Architectural Visualisations - The Architects best Marketing Tool

Architects are only as good as their ability to communicate their ideas. You could have been born with the most talented design brain since Vitruvius, but if you aren’t able to unwrap that genius in a way that people can understand, your buildings not only will never get built, they will remain obscured behind a wall of bad drawings and poorly conceived instructions.

One of an architects many jobs is the marketing and promotion of their own work. Those marketing materials are all about communication, and having the ability to show people why your designs are worth their time, and more importantly, their money.

So, it’s up to the visualizations and digital experiences you can put together to give the world an idea of who you are as a designer, and what your firm can bring to the table. A good rendering or design presentation is an architects best friend because it allows them to grow their portfolio and show the merits of their work without ever having anything built.

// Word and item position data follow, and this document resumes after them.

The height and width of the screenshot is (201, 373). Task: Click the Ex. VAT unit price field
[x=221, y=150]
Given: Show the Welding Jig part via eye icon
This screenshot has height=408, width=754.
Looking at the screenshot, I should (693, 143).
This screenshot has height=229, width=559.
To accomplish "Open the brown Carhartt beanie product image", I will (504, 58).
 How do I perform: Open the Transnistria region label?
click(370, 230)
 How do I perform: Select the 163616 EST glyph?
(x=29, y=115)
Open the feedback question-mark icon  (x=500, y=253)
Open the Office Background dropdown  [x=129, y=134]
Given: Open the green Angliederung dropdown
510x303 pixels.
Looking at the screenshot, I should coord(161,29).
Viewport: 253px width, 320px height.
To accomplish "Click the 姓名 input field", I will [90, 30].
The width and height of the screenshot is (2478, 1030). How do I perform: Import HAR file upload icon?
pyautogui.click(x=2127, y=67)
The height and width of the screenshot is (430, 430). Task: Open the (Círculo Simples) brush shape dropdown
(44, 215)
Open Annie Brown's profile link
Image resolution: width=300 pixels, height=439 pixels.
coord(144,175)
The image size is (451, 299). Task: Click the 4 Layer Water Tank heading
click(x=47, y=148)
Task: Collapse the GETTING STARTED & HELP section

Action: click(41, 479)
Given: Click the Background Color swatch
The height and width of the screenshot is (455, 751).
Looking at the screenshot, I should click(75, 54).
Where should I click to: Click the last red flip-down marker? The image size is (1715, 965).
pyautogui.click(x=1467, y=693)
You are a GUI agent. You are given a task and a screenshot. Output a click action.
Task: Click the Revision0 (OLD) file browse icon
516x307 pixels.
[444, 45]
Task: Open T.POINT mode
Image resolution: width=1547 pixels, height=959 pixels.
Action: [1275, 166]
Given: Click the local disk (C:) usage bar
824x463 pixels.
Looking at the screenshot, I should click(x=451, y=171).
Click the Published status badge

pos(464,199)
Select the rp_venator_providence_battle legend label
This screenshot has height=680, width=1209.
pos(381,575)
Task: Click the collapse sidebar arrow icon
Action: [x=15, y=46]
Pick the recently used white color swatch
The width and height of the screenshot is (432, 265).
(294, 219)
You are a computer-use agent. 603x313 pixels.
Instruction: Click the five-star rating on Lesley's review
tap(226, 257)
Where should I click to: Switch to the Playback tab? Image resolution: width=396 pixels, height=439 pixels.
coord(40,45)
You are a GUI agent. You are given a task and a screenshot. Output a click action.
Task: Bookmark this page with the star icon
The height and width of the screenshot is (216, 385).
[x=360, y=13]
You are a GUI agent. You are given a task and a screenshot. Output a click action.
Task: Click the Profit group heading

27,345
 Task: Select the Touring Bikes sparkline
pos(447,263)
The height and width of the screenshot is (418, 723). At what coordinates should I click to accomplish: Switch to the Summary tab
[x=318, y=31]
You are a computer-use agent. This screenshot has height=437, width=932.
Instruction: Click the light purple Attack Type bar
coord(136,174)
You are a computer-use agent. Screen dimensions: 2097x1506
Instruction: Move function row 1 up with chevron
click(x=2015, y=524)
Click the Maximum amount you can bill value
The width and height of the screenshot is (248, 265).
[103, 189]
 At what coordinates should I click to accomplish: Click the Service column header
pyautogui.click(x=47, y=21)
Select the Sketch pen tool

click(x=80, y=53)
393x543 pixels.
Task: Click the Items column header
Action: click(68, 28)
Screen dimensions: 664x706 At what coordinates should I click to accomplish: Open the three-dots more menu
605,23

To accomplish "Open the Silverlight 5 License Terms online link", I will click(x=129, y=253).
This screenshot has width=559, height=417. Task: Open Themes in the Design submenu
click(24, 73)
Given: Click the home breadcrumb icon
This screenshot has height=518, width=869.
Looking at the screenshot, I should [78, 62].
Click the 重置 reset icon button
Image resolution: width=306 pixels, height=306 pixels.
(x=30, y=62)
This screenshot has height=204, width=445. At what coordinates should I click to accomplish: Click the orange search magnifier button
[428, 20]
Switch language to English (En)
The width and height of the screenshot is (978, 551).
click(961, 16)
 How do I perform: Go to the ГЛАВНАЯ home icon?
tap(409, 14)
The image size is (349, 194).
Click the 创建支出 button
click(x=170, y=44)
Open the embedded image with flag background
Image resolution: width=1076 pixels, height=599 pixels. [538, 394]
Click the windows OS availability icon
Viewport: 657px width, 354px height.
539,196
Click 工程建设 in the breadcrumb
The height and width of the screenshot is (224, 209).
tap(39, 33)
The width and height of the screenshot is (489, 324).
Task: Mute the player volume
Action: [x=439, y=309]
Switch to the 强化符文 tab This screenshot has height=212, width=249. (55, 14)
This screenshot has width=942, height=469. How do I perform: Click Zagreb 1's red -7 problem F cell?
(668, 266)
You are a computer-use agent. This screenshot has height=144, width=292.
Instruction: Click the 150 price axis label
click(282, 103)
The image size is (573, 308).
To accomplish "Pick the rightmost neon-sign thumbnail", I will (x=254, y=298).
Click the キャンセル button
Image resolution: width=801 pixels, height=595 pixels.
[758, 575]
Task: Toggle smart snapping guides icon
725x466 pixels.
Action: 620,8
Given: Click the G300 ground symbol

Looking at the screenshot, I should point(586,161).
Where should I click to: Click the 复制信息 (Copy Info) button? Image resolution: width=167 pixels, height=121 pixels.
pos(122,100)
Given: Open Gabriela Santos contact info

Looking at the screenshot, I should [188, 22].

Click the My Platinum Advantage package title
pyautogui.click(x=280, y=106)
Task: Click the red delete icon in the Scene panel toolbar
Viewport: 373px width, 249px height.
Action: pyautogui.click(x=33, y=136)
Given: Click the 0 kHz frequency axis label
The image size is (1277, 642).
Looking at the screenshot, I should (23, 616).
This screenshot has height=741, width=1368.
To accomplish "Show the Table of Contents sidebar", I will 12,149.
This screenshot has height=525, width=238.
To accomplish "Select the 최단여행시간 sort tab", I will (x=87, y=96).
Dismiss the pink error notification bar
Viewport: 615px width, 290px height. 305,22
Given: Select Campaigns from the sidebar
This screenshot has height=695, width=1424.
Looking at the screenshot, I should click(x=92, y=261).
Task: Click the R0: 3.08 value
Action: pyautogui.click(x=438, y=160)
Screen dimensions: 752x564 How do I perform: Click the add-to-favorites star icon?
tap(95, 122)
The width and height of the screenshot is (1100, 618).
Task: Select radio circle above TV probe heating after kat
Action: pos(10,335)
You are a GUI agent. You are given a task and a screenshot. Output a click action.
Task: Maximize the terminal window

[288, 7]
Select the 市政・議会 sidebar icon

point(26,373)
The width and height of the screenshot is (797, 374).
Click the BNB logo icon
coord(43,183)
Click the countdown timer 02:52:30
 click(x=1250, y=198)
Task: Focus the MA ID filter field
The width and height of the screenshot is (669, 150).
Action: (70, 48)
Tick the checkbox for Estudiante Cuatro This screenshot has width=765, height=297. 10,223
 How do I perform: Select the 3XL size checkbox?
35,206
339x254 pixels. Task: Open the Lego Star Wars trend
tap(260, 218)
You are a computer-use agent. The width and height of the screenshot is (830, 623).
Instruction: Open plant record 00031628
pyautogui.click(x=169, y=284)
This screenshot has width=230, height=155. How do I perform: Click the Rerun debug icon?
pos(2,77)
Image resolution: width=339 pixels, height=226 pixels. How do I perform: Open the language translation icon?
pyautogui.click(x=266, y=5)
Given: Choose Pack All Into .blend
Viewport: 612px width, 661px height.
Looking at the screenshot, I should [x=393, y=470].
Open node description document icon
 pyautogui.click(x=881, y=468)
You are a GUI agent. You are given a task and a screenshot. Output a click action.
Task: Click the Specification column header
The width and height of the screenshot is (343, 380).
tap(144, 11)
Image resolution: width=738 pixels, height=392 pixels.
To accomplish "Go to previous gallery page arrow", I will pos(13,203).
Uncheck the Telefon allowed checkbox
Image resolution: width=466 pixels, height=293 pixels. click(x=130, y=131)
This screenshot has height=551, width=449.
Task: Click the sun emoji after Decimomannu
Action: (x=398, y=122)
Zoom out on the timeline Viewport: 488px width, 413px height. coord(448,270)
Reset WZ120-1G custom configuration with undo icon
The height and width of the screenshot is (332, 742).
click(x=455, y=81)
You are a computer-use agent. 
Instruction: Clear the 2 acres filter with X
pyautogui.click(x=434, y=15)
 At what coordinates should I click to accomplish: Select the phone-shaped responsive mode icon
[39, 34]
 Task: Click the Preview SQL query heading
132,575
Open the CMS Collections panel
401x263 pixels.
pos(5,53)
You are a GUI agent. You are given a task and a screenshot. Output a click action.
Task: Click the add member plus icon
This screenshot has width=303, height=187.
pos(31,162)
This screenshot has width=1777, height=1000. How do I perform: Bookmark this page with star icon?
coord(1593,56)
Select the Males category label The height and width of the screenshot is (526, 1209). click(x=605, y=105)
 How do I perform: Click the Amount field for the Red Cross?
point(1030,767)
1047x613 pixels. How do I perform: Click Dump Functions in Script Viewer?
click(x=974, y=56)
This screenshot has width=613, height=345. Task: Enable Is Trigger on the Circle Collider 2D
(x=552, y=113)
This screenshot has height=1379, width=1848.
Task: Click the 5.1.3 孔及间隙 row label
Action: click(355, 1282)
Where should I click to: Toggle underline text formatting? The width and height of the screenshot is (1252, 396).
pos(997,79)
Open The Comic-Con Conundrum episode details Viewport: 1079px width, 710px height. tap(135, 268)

This article aims to show exactly why architectural visualization can transform a good firm into a great one, and should be used by all architects as a tool to communicate their ideas with builders, clients, and the world.

Clients Aren’t Architects

Otherwise they probably wouldn’t need you. The most practical skill you can learn as an architect is how to manage your clients and keep them informed and up to date about everything going on with any given project. This includes explaining why you’ve made certain decisions that effect the design. Clients are typically wealthy individuals or wealthy teams of individuals who are friends with other, sometimes even wealthier individuals. When they talk about you (and they will) you want to make sure not to arm them with any ill words that could have a lasting impact on the growth of your business.

The best way to avoid this is to give them plenty of amunition for them to speak well about you and your firm. One of the most effective ways to do this is by showing them - commuicating to them - why their design is great. One way to do this is through renderings, images, and other visualizations that show off the best parts of the design.

This, in a way, is the absolute best marketing tool. It allows your firm to look for new work without actually looking for any new work. Your current clients will see the merits of your design, tell their rich friends, and then the phone starts ringing. You only get a few chances to impress your clients, so you better take advantage of them.

A Rendering is Good. Built Work is Better.

Of course, all the impressive visualizations are nothing compared to the marketing and promotional power of built work. Well...as long as its good. You first need to develop the experience and skill set to get things built in a way that reinforces and follows through with the design intent. Builders aren’t architects either, and while they are sure to care about how their hard work turns out as well, they might lack the design skills to be able to figure that out themselves.

Construction documents are used to tell builders how to put a building together, but they don’t always do a good job of conveying the big picture design ideas that must be carried out through every last detail. Architects can use 3D rendering and visualization as a supplimentary set of instructions that show the builder what the thing is supposed to look like when its finished.

And this is the true merit of visualization. It helps explain your building to builders and contractors, which in turn allows them to build a better building, which in turn attracts more clients, which in turn gets you more work. It starts with the design, but it ends with the drawings ability to communicate it. And unless you’re getting up on that roof and swinging a hammer yourself, this component of the design process is one that can not be ignored.

In the end, architects should be utilizing 3D rendering and visualization for a number of reasons - and in some shape or form they all point back to making your firm look like they know what their doing. That is the end goal: to establish trust with your clients and your builders so you can all move foward with the joiint appreciation for the work and for the process.